Why can’t Tax Increment Finance loans pay the $10 million still needed for a hotel at Yacht Haven Grande?
Gov. Kenneth Mapp’s convoluted deal to borrow money from Limetree Bay as part of a refinery deal, then loan part of the borrowed money to hotel developers fell apart in the face of a skeptical Legislature. The public and media also questioned the wisdom of the V.I. government using unconventional borrowing schemes for a private enterprise when normal lenders declined to lend to the USVI and the government is unable to pay its electric bills, tax refunds or operators of its sewage treatment plants.
But there is reason to think a hotel would be good for the area. And if it really is a viable project, lenders should be up for lending $10 million secured by the hotel’s future tax revenues. Plus, changes made to the Tax Increment Financing law last year make it easier for a developer to use the program.
Yacht Haven Grande is sputtering along. A hotel would provide new energy to the area. More activity and more energy would make it more attractive for cruise passengers.
“Since the hurricanes last year, our inventory of hotel rooms has diminished and air traffic is subsequently down, the shortage of inventory of hotel rooms on island has been damaging to our economy,” Pash Daswani of the V.I. India Association and St. Thomas/St. John Chamber of Commerce said in an editorial last year.
“It is time that this new hotel is built. It will not only boost the overall tourism on St. Thomas but this 110 to 125-room hotel will help to create new jobs. It is well known fact that overnight guests spend more money on the island, helping all facets of our community, including but not limited to our taxi drivers, restaurants, tour operators and retail businesses, which in turn ultimately leads to higher gross receipts taxes for the territory.”
He argued then in favor of Mapp’s direct loan scheme, which is now dead in the water.
Thomas Mukamal, chief executive officer of IGY, the company that owns Yacht Haven Grande, told the Legislature last year that a new, 110-room hotel “would reinvigorate the existing site at Yacht Haven as well as the nearby shops at the Havensight Mall and downtown Charlotte Amalie.”
He projected a 110-room hotel would generate about $750,000 per year in new hotel occupancy taxes.
If those are realistic numbers, surely a private lender would jump at the chance to lend $10 million secured by that income stream?
TIF financing pledges the future increase in tax revenues, the incremental difference between what sort of taxes, especially property taxes, that are paid on a property and the expected increase in tax revenue that results from developing the property, as security for loans to pay for that development.
Enacted during Gov. John deJongh Jr.’s administration, this sort of TIF financing was used to pay for government infrastructure for the shopping center that houses St. Croix’s Home Depot. The idea is to bootstrap development without directly paying out of government coffers, by pledging only tax revenues that would not exist without the development.

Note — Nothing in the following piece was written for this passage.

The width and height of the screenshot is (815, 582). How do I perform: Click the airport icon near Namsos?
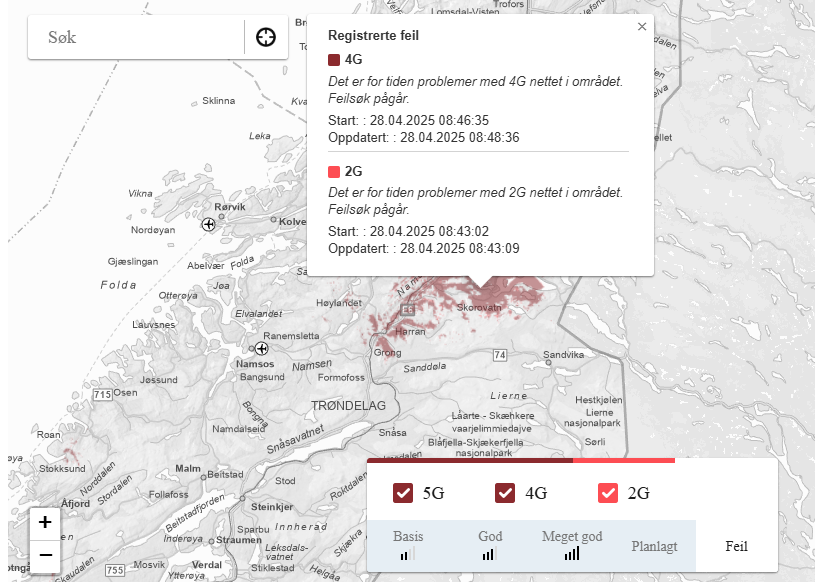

While the larger shopping center originally envisioned has not materialized, Home Depot itself has been a success and the funding mechanism worked.
The V.I. law originally only allowed the financing for government-owned infrastructure. But Act 8031, enacted in April 2018 over Gov. Kenneth Mapp’s veto, expands this financing option to private buildings. And it expands the sources that can be used to secure the financing to include hotel occupancy tax revenues.
The Public Finance Authority and the Legislature would have to approve a TIF loan.
There is another piece of legislation: Act 8030, which makes changes to the territory’s Hotel Development tax benefit program largely pointed at enhancing the security for a potential lender. Under existing law, enacted in 2011, a hotel developer can have the Public Finance Authority set up a trust fund into which its casino and hotel occupancy taxes will go. Those funds can be used to pay off loans incurred to build the hotel.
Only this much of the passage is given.